● **Dokumen**
►

Palu, Alkhairaat.com- Dewan Pembina Lingkar Studi Aksi dan Demokrasi Indonesia (LS-ADI) Fahriyanto S. Maso’ama, SH. mengatakan Konstitusi Indonesia yang tertuang dalam UUD 1945 Pasal 33 Ayat 3 telah menegaskan bahwa bumi dan air dan kekayaan alam yang terkandung di dalamnya dikuasai oleh negara dan dipergunakan untuk sebesar-besar kemakmuran rakyat.
“Nah disini kita tentu mampu memahami bahwa kekayaan alam yang di kelola oleh segelintir orang dengan cara yang Ilegal tentu tidak bisa memberikan manfaat bagi kesejahtraan rakyat sebab penambangan emas tanpa izin (PETI) tidak ada kewajiban retribusi atau pajak kepada daerah maupun negara, karana dikelola dengan cara mencuri dan merampok kekayaan alam secara diam-diam,” jelasnya saat menjadi salah satu narasumber Focus Group Discussion (FGD) LS-ADI di WestSide Cafe, Jalan Diponegoro Palu, Kamis (15/12/2022).
Dari sisi regulasi, katanya PETI melanggar Undang-Undang (UU) Nomor 3 Tahun 2021 tentang Perubahan atas UU Nomor 4 Tahun 2009 tentang Pertambangan Mineral dan Batubara.

◄

● **Bagian Latihan**
A. Menurut teks tentang penambangan emas tanpa izin, di mana Focus Group Discussion LS-ADI itu diadakan?
B. Salin kata demi kata bagian teks tentang penambangan emas tanpa izin, mulai dari "Palu, Alkhairaat.com- Dewan" dan terus hingga "Palu, Kamis (15/12/2022).".

● **Entri set data**

►

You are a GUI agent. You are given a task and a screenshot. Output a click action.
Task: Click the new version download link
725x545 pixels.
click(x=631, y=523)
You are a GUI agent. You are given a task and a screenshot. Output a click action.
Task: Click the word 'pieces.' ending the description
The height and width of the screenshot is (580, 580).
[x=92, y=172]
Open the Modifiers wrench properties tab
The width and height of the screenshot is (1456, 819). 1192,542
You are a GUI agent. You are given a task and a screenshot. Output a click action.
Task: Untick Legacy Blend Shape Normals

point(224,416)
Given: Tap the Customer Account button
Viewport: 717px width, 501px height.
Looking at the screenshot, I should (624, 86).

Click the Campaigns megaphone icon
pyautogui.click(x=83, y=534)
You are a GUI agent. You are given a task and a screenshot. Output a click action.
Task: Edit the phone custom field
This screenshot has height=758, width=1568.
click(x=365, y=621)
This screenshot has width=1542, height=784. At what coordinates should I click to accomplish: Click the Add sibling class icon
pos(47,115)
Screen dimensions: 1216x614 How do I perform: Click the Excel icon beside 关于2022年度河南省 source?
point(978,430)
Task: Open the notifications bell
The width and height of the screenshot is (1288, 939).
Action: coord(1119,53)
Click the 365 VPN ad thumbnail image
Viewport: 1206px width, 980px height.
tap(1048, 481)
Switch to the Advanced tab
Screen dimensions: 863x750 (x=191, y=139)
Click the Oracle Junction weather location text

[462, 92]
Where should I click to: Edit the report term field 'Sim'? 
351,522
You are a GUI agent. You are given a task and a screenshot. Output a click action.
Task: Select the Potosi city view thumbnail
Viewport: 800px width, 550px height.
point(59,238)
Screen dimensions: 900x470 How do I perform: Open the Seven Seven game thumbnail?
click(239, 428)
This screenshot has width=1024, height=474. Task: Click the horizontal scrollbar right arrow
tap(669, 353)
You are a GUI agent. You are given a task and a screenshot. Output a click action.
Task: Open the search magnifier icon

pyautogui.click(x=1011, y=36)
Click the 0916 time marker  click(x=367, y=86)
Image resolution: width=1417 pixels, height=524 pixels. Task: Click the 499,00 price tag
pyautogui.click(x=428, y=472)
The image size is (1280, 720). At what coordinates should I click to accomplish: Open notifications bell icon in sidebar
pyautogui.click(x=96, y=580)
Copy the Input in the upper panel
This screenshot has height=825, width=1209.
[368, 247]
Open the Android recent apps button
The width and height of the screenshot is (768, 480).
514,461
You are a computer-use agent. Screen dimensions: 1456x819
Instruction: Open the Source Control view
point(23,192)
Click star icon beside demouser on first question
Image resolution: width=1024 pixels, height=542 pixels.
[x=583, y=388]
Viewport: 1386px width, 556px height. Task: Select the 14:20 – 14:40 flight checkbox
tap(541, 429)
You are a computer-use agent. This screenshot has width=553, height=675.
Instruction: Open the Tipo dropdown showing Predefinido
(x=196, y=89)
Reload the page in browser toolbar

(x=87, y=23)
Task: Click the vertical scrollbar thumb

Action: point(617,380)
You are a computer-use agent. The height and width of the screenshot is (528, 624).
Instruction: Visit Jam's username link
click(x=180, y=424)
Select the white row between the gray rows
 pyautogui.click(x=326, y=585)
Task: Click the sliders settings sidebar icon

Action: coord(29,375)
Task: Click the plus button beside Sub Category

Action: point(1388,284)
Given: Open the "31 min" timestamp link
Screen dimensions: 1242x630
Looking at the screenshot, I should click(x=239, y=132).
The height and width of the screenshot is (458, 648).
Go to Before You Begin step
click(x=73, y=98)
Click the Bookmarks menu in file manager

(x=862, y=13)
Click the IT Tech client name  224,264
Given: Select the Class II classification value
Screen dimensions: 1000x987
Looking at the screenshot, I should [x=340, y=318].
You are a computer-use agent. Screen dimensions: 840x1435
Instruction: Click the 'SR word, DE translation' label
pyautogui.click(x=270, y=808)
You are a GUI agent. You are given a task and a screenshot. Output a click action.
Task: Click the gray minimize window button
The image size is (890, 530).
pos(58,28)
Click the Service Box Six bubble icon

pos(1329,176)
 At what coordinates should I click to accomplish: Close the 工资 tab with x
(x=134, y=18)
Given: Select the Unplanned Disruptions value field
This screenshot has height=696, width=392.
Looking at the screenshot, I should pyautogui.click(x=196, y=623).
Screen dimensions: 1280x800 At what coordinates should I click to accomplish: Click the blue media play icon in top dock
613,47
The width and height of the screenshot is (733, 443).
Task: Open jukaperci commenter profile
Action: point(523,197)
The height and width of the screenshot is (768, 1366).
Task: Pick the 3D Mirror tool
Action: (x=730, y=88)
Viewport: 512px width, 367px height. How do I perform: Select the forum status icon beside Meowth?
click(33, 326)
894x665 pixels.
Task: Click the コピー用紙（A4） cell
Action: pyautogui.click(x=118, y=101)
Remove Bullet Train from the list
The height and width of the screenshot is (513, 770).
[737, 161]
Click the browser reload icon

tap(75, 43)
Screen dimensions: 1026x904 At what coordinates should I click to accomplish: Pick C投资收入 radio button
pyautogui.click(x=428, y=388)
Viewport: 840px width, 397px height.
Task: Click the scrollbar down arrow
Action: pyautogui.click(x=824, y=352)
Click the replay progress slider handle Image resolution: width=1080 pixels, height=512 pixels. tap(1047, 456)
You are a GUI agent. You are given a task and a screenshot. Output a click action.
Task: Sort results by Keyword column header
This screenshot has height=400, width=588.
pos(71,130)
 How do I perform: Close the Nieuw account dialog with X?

◄

● **Hasil Tiap Tugas**
A. Focus Group Discussion LS-ADI diadakan di WestSide Cafe, Jalan Diponegoro Palu.

B.
Palu, Alkhairaat.com- Dewan Pembina Lingkar Studi Aksi dan Demokrasi Indonesia (LS-ADI) Fahriyanto S. Maso’ama, SH. mengatakan Konstitusi Indonesia yang tertuang dalam UUD 1945 Pasal 33 Ayat 3 telah menegaskan bahwa bumi dan air dan kekayaan alam yang terkandung di dalamnya dikuasai oleh negara dan dipergunakan untuk sebesar-besar kemakmuran rakyat.
“Nah disini kita tentu mampu memahami bahwa kekayaan alam yang di kelola oleh segelintir orang dengan cara yang Ilegal tentu tidak bisa memberikan manfaat bagi kesejahtraan rakyat sebab penambangan emas tanpa izin (PETI) tidak ada kewajiban retribusi atau pajak kepada daerah maupun negara, karana dikelola dengan cara mencuri dan merampok kekayaan alam secara diam-diam,” jelasnya saat menjadi salah satu narasumber Focus Group Discussion (FGD) LS-ADI di WestSide Cafe, Jalan Diponegoro Palu, Kamis (15/12/2022).